◆ Text:
◇ ◇ ◇ ◇ ◇ ◇ ◇

3. Significance of the Election

  The standard analysis of McGovern's failure (e.g., Tom Wicker's in the New York Times Magazine on the Sunday preceding the election) completely ignores what is perhaps the most important point – that most people in this country are conservative in outlook and tend to see the world pretty much in the same terms that Nixon does. Most liberals tend to fall into the trap (in seeking to explain the McGovern defeat) of either (a) pointing out all the mistakes McGovern made, implying that if he had followed a different course he would have won, or (b) complaining that the Nixon forces were very clever in manipulating public opinion, so that the U.S. public was duped, thus implying that if only the news hadn't been so biased the public would have seen the truth of the liberal position and would have agreed with and voted for McGovern.

  These are very superficial arguments. It seems to me that most people did understand and vote the issues. Neither candidate was a personality, and thus the election reflected real differences in world outlook to a very large degree, certainly more so than would have been the case if Ted Kennedy had run on the liberal ticket. What the `he flubbed it' and the `they were duped' theories ignore is nothing less than the prevailing ideology of the majority of the American people. Thus rather than seeking to explore the social origins and structural roots of this ideology, these journalistic accounts stop at moralistic outrages against manipulation and complaints against McGovern's mistakes.

  There can be no doubt that people have been duped. But this is no temporary or superficial mis-education that could have been reversed with simply a more honest news reporting. Rather this `being duped' is more in the nature of a false consciousness. That is, it is tantamount to a world outlook that is of long standing duration and which has solid roots in the social structure of the country. This is what needs to be analyzed. The real question is: what are the mechanisms through which this false mentality is brought into being, maintained, and perpetually renewed. Not the least of these mechanisms is the electoral process itself. Add to that the school system, upward mobility, the separation of powers, the U.S. constitution, ruling class control of mass media, and so forth, and you begin to get at it a little bit. (I wrote recently about the mechanisms for the perpetuation of the petty bourgeois mentality, which is also relevant here.)

◇ ◇ ◇ ◇ ◇ ◇ ◇

◆ Extracted entries:
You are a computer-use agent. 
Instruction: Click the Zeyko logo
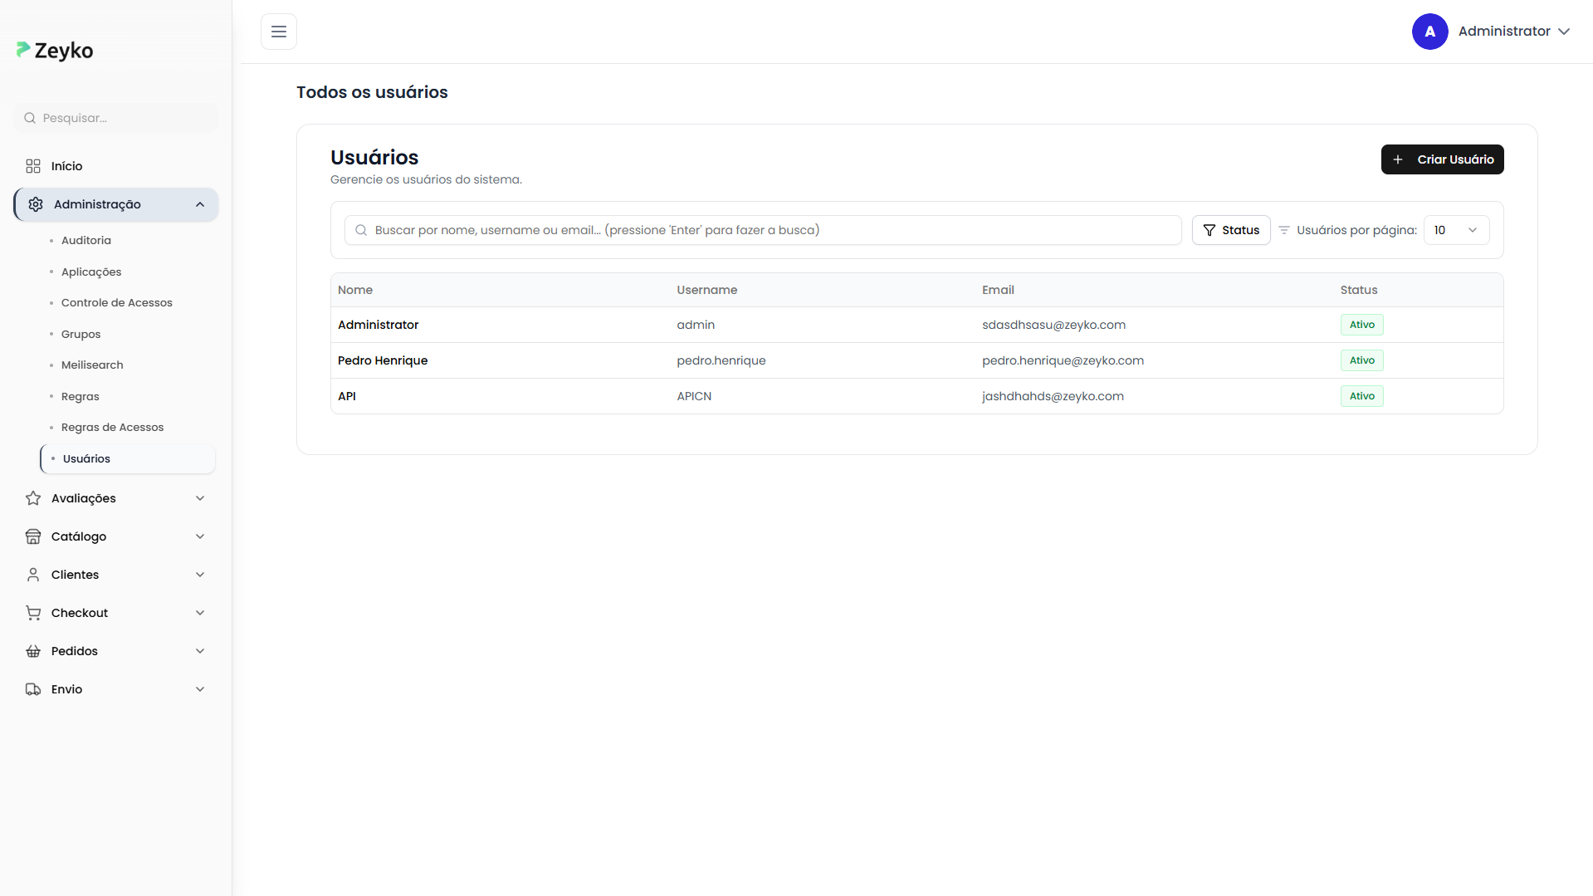coord(55,51)
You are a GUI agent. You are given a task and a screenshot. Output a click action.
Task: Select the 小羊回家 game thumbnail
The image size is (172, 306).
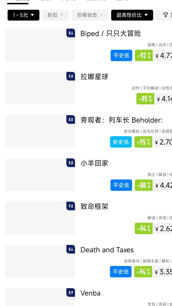point(40,174)
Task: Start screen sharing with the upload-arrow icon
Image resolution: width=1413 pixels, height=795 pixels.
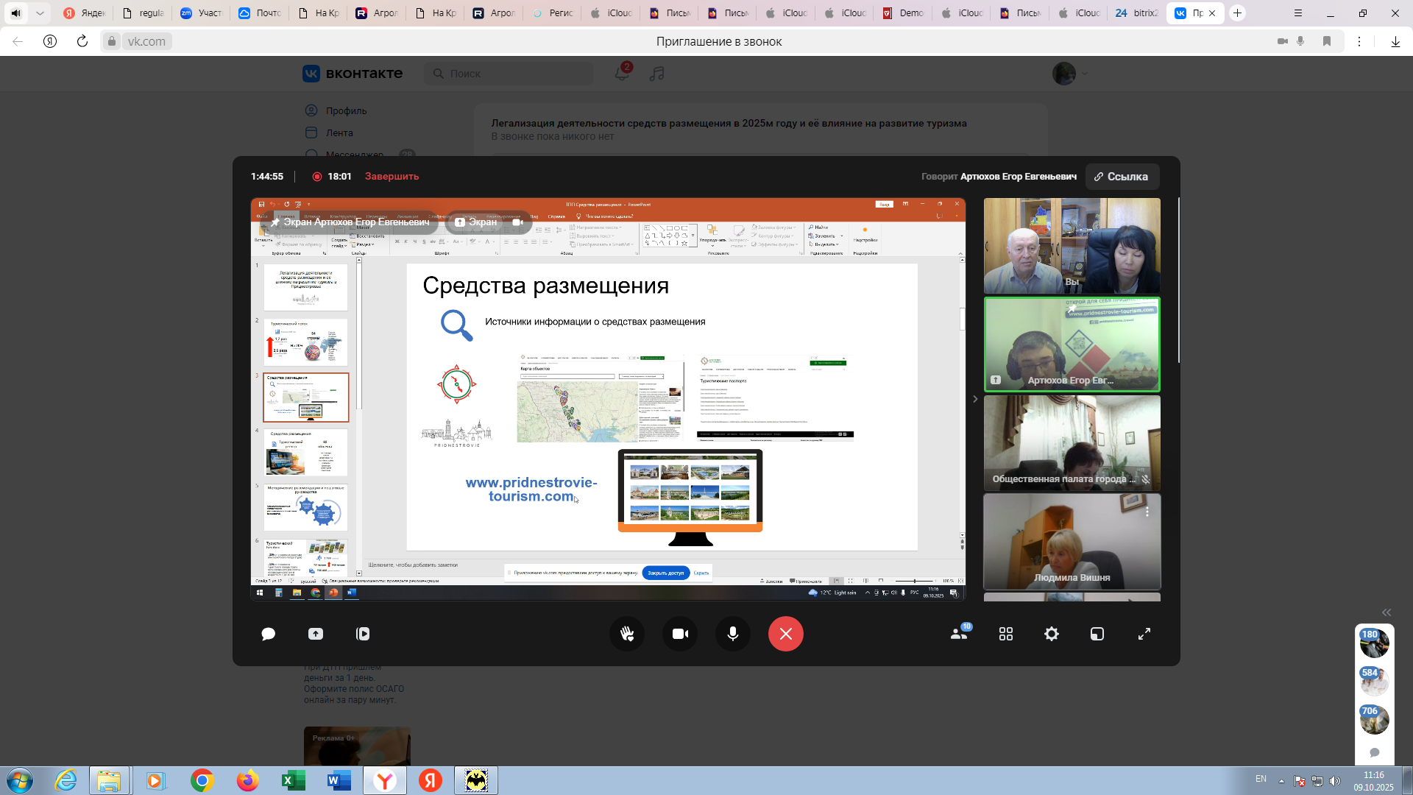Action: point(316,634)
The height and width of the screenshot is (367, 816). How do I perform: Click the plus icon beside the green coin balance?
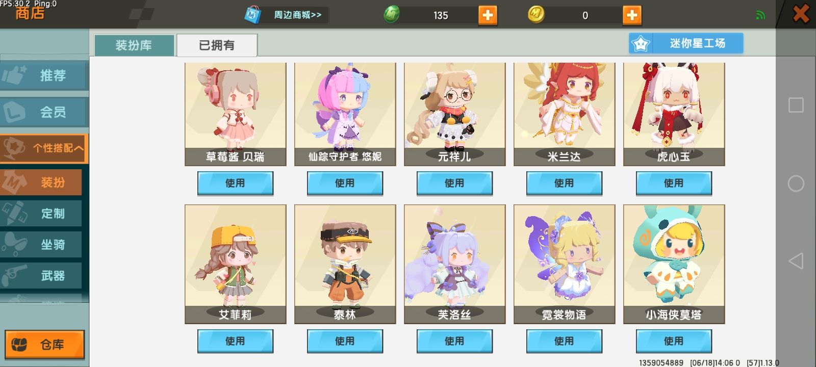(x=488, y=15)
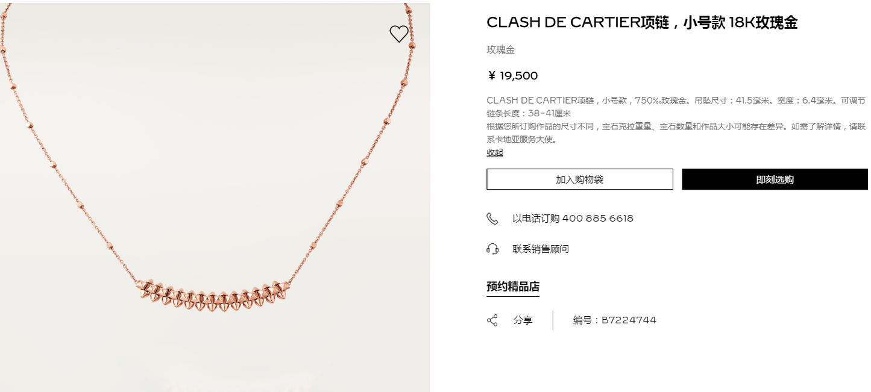This screenshot has height=392, width=871.
Task: Click the ¥ 19,500 price
Action: (x=512, y=76)
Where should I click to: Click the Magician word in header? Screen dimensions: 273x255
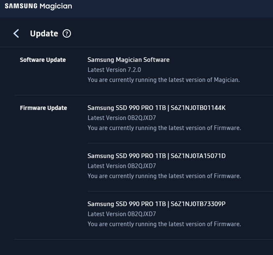(x=56, y=6)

◇ ◇ ◇ ◇ ◇ ◇ ◇

◆ Direction 1: Write out the part of the essay on McGovern's defeat between "3. Significance of" and "voted for McGovern.", inclusive.
◆ Direction 2: Carry on the essay on McGovern's defeat from the point where it ends.

◆ Exercise answer 1:
3. Significance of the Election

  The standard analysis of McGovern's failure (e.g., Tom Wicker's in the New York Times Magazine on the Sunday preceding the election) completely ignores what is perhaps the most important point – that most people in this country are conservative in outlook and tend to see the world pretty much in the same terms that Nixon does. Most liberals tend to fall into the trap (in seeking to explain the McGovern defeat) of either (a) pointing out all the mistakes McGovern made, implying that if he had followed a different course he would have won, or (b) complaining that the Nixon forces were very clever in manipulating public opinion, so that the U.S. public was duped, thus implying that if only the news hadn't been so biased the public would have seen the truth of the liberal position and would have agreed with and voted for McGovern.

◆ Exercise answer 2:
  It goes without saying that there is never any mention of class in these analyses, even though class is obviously a key factor. Ninety percent of top businessmen, it is reported, voted for Nixon. The petty bourgeoisie probably supported Nixon only slightly less overwhelmingly. But this doesn't tell us much. That capitalists support Nixon is not too surprising. That is not a question of false consciousness at all, but a question of supporting clear interests. But most of the 80 million people who voted (61% for Nixon) were not bourgeois or petty bourgeois, but were proletarian. The important question is why proletarians voted for Nixon.

  I am getting into trouble here. McGovern's liberalism is no less petty bourgeois than Nixon's conservatism, although it is less viable as a ruling class ideology, but it is still petty bourgeois (or bourgeois?). What is the difference? What is the difference between Nixon's petty bourgeois mentality and McGovern's petty bourgeois mentality? Maybe the proletariat did vote its interests, given the alternatives. Maybe, given the system, Nixon's policies are better for the average person than McGovern's. That is, his policies make capitalism work better, make it deliver the goods as far as possible. Nixon is willing to pay the price of maintaining the system – genocide, corruption, dishonesty, degradation, imperialism, war. McGovern's views of the system are, as Agnew correctly put it, ``inconsistent, contradictory, and illusory.'' Maybe everyone saw it this way. Most people would have picked Nixon even if they had had a genuine alternative (i.e., a left alternative).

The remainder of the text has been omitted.